Let $$X$$ be a partially ordered set, and let $$Y$$ be a totally ordered subset of $$X$$. We say that $$Y$$ is well-ordered iff every non-empty subset of $$Y$$ has a minimal element, $$\min(Y)$$.

Every finite totally ordered set is well-ordered (proved in Ex. 8.5.8). Every subset of a well-ordered set is also well-ordered (why?)

One advantage of well-ordered sets is that they automatically obey the principle of strong induction.
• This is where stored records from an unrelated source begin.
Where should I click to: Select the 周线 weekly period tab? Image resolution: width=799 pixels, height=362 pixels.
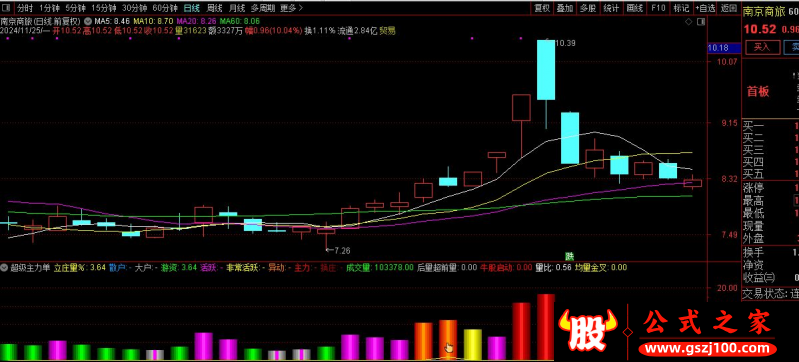point(214,8)
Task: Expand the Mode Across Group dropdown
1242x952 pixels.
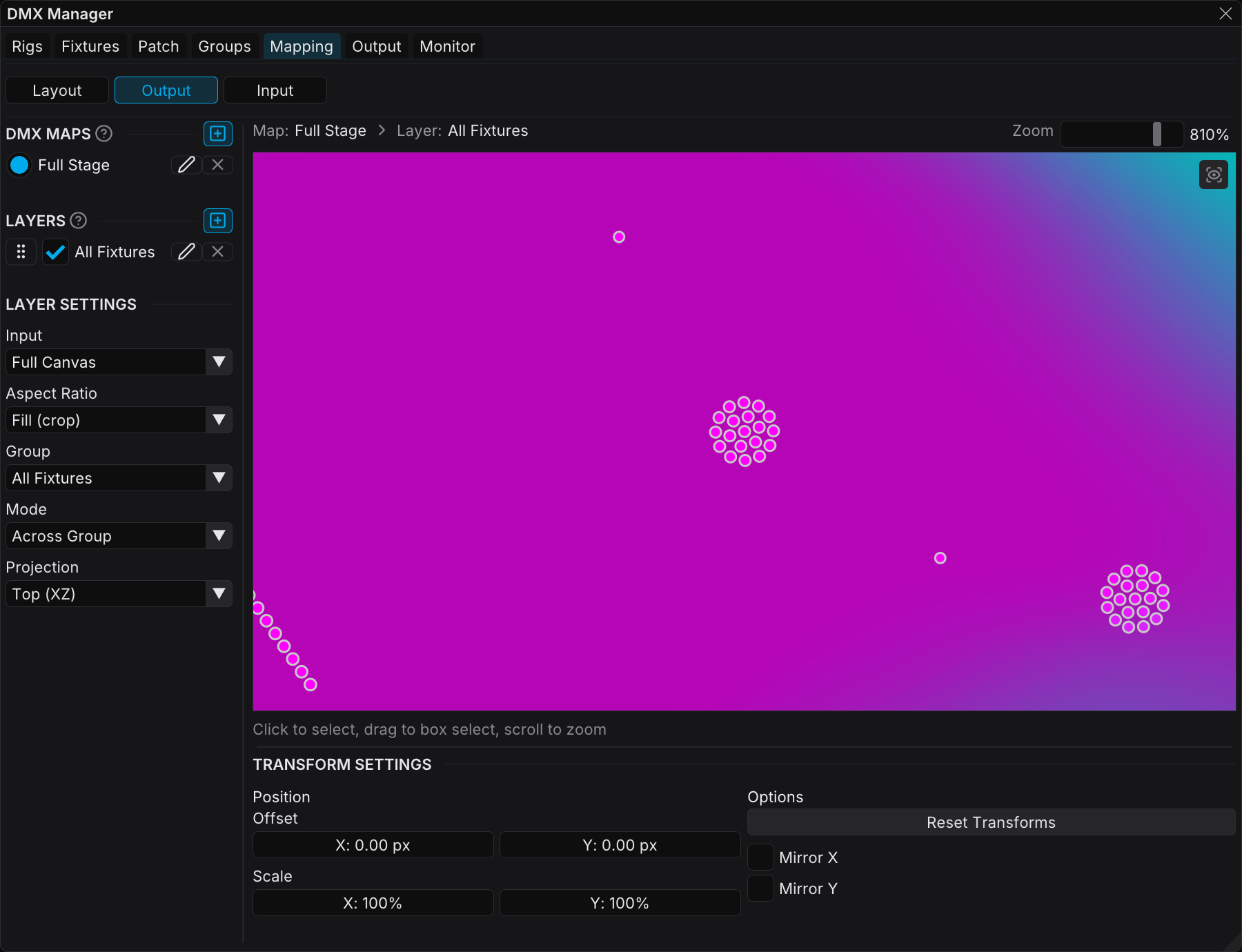Action: click(x=119, y=536)
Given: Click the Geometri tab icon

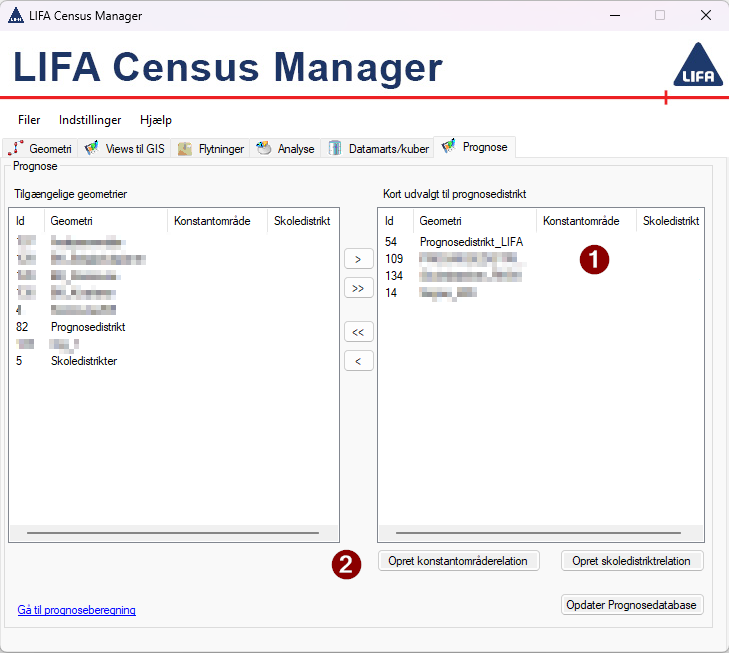Looking at the screenshot, I should (x=16, y=148).
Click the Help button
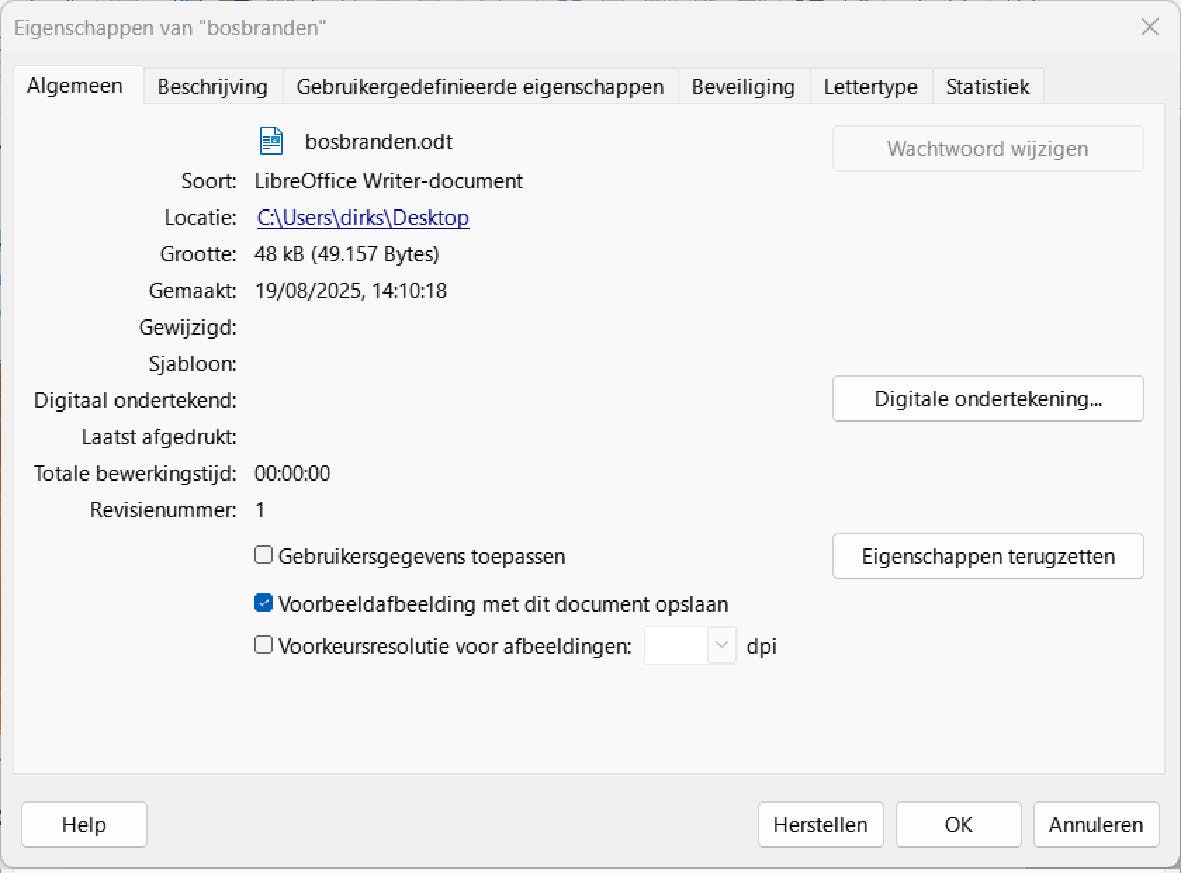This screenshot has height=873, width=1181. pos(84,825)
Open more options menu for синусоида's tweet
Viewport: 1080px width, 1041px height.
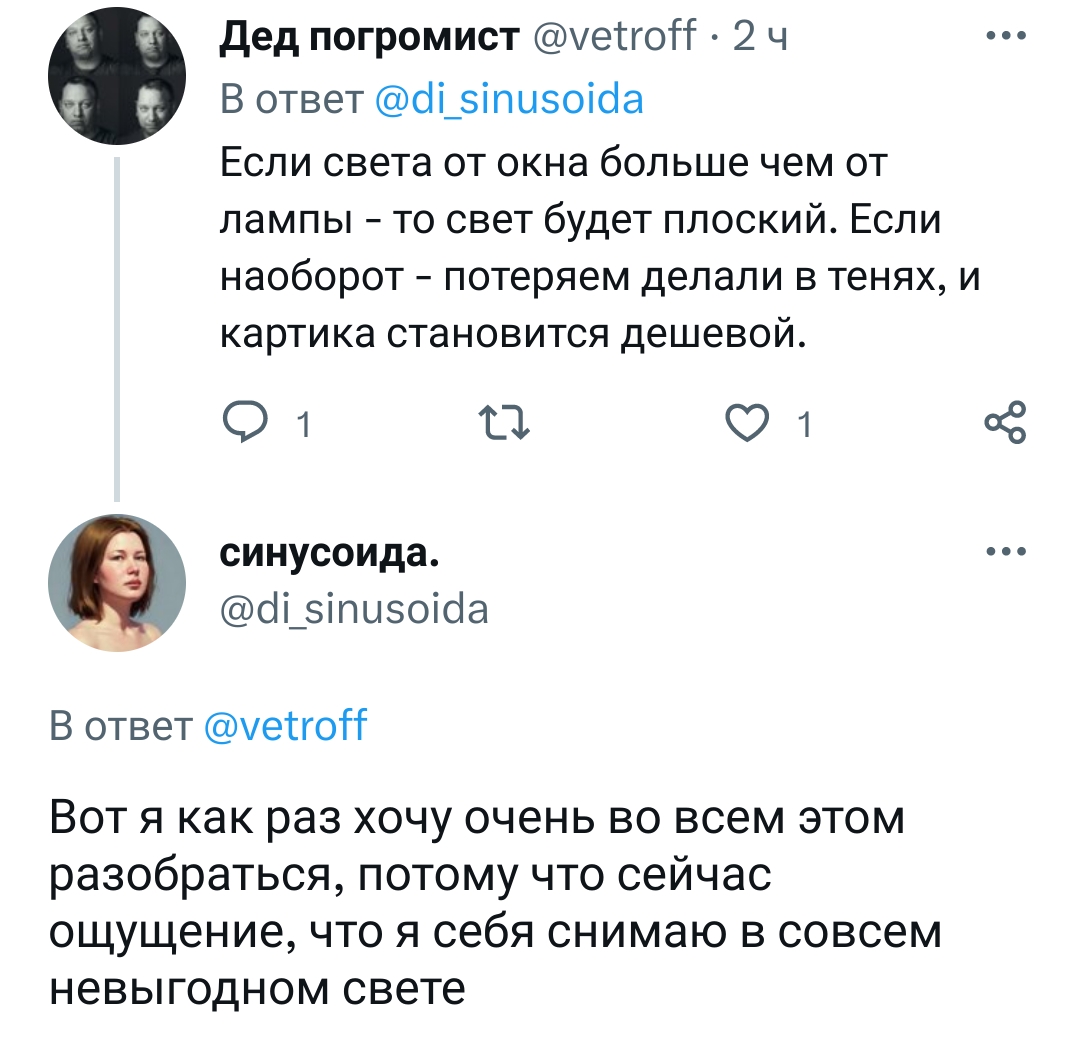(x=1005, y=551)
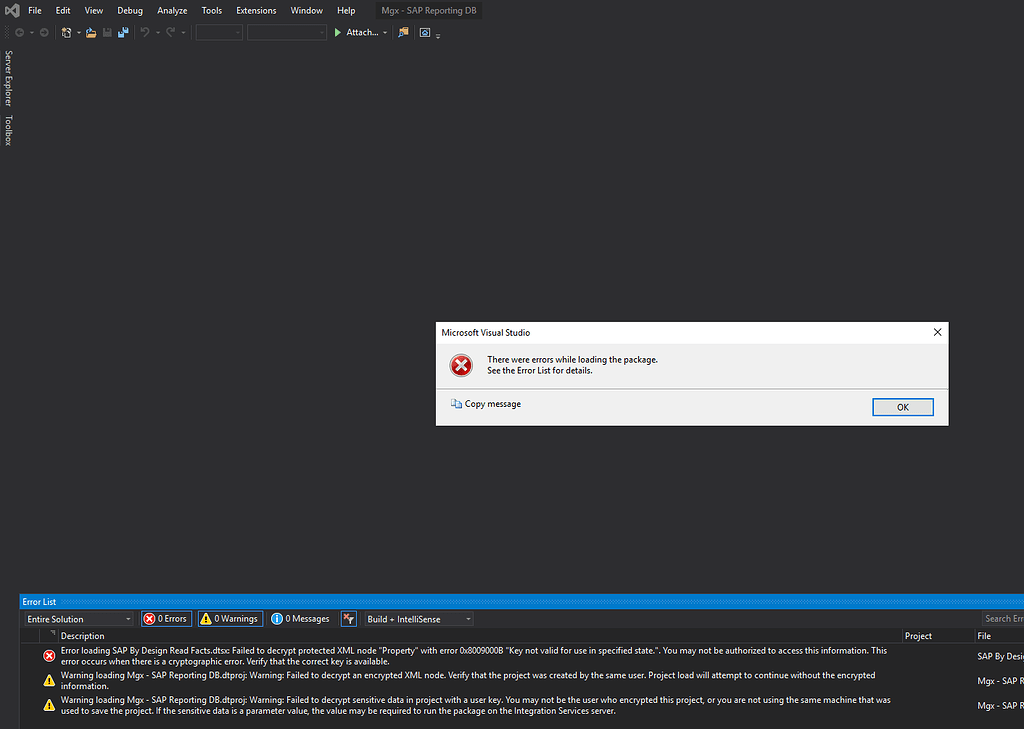Toggle the 0 Warnings filter
The width and height of the screenshot is (1024, 729).
pyautogui.click(x=230, y=619)
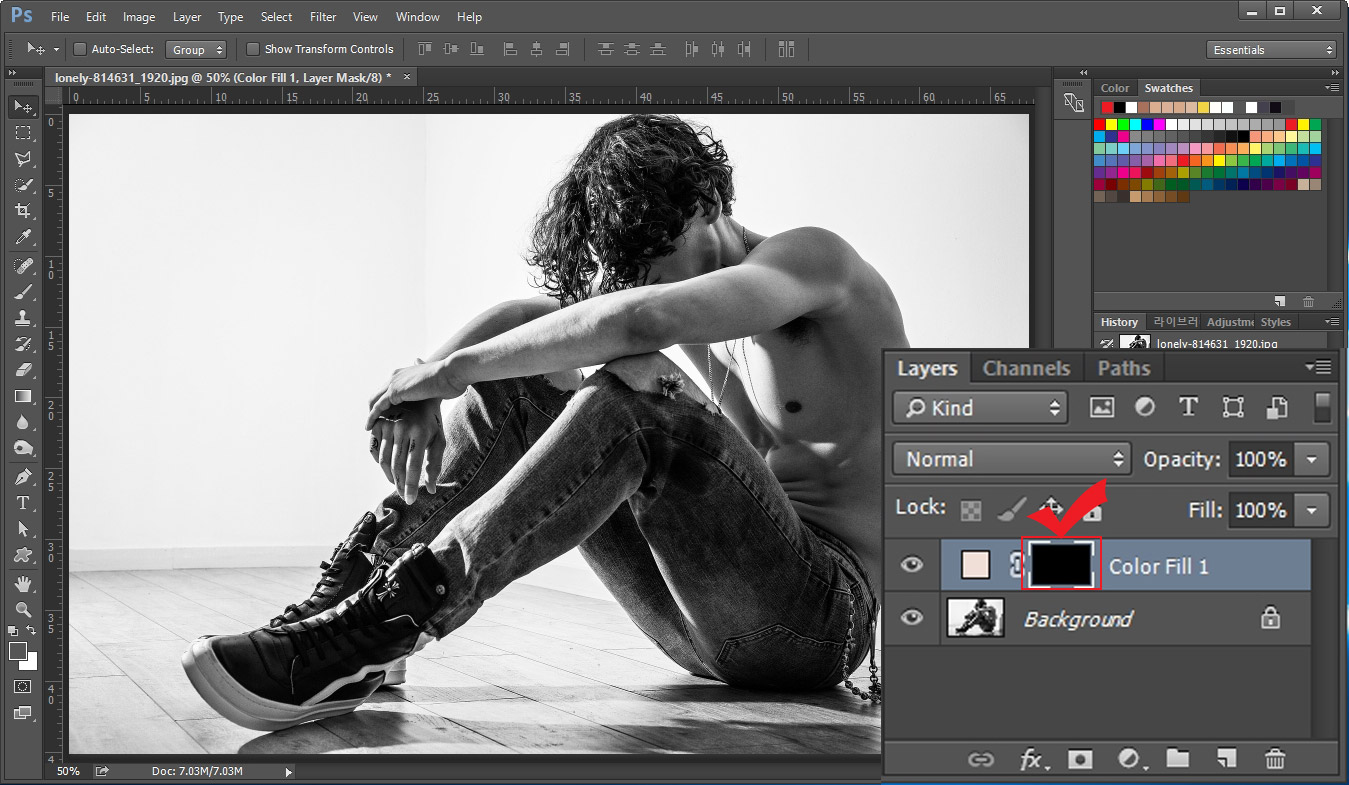Viewport: 1349px width, 785px height.
Task: Open the Essentials workspace dropdown
Action: tap(1272, 50)
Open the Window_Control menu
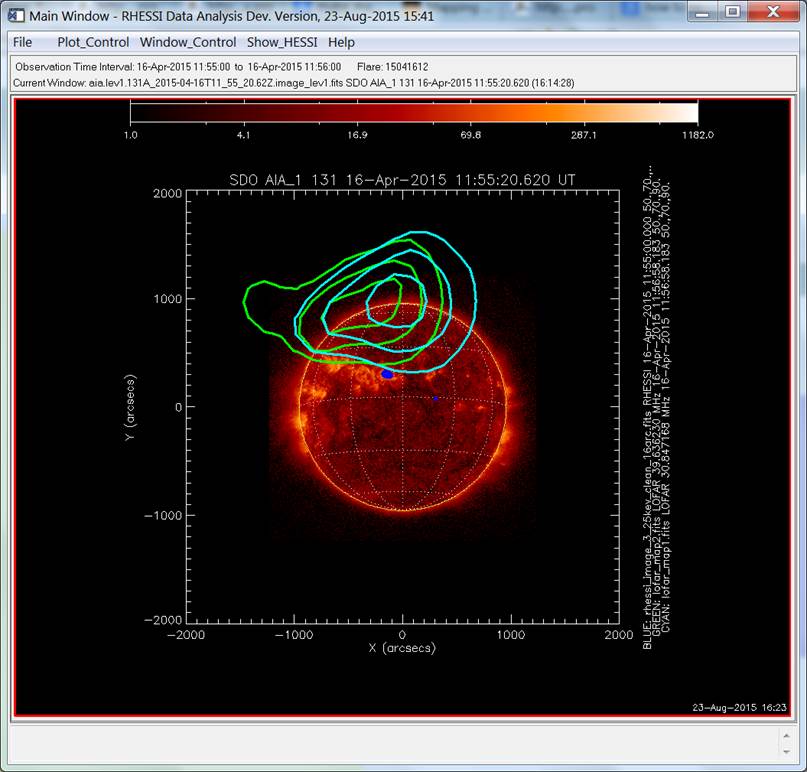The image size is (807, 772). click(x=188, y=42)
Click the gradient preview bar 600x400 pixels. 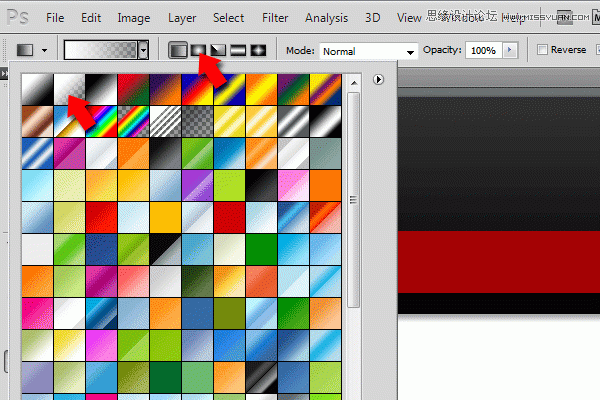point(100,50)
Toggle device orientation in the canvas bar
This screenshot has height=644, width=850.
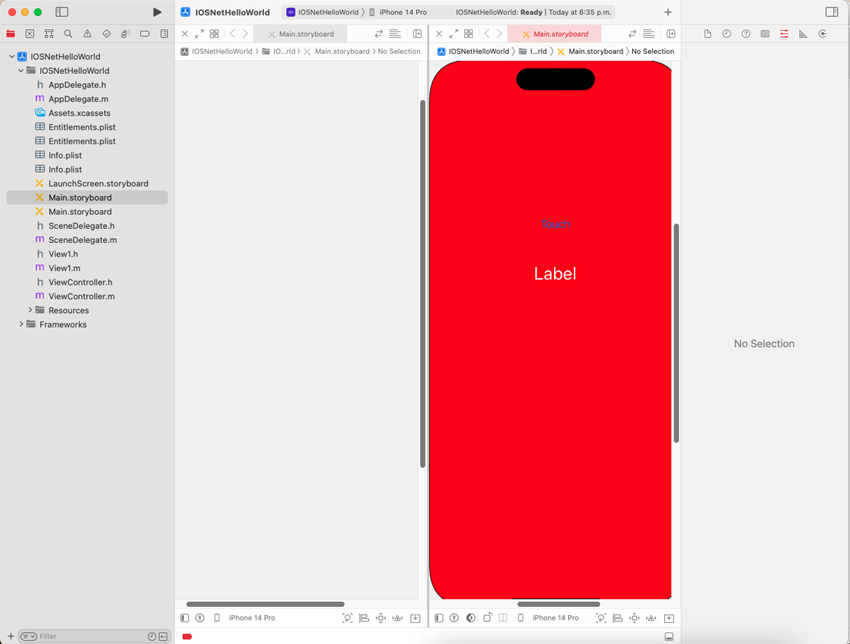[x=487, y=618]
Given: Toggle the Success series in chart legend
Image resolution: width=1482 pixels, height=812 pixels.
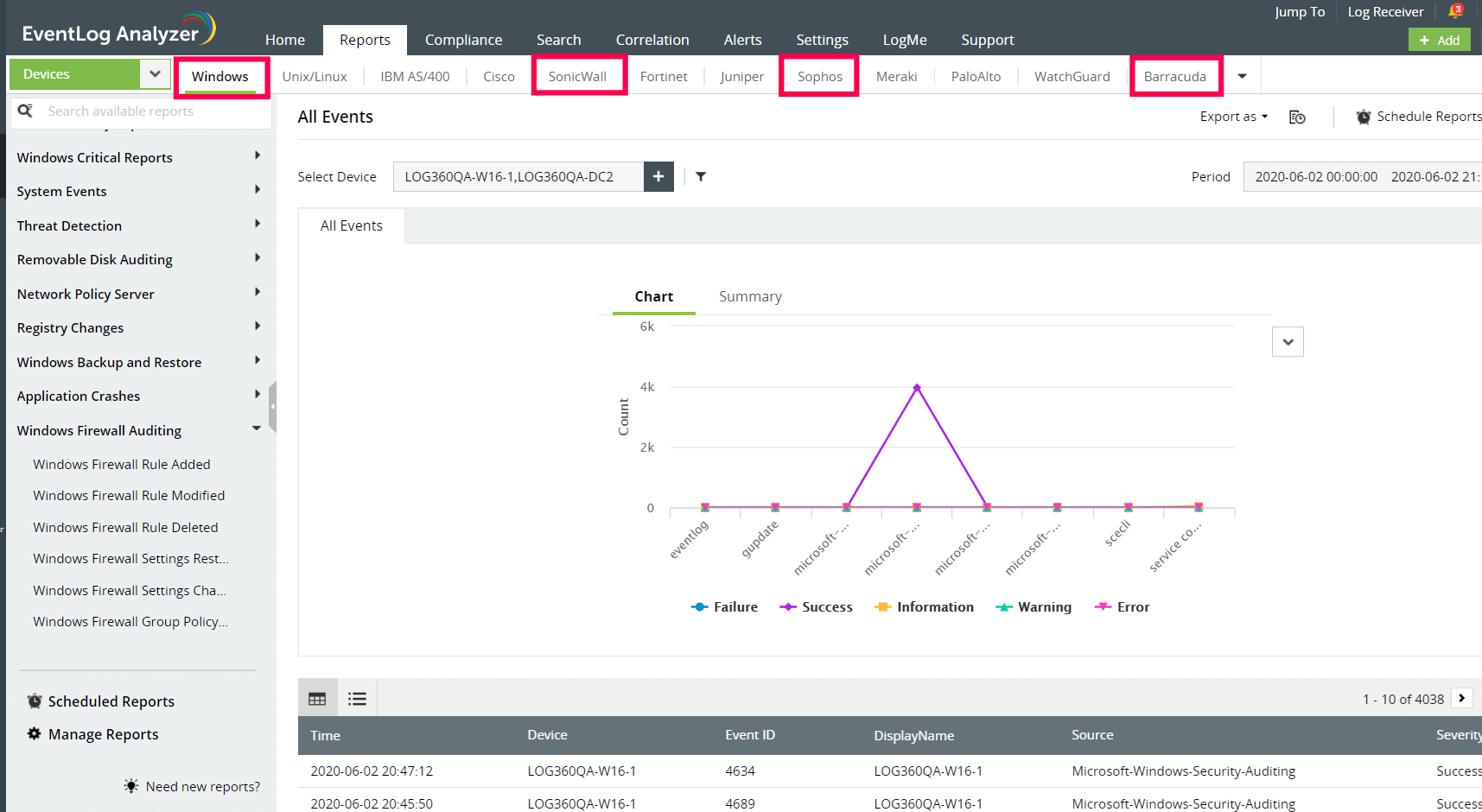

#### Possible interpretation

Take a table representing an order on $$X$$. There will be missing entries in the table representing an ordered pair of elements of $$X$$ which is not in the domain of the ordering function. Let $$Y$$ be a subset of $$X$$ such that there are no such holes for the elements of $$Y$$. Imagine this by moving all the columns/rows of the table for $$X$$ and it's comparison function such that all of $$Y$$'s elements are bunched together. Then there will be a square in the table that is fully filled with values. All these elements are in $$Y$$. Now, there still can be characteristics of these values. For example: the presence of cycles. This is where well-ordering comes in. Take any set of elements of $$Y$$ and impose that there is a minimal element. Then, there cannot be cycles.

### Example

The natural numbers $$\mathbb{N}$$ are well-ordered (see Prop. 8.1.4). The integers $$\mathbb{Z}$$, the rationals $$\mathbb{Q}$$,and the reals $$\mathbb{R}$$ are not.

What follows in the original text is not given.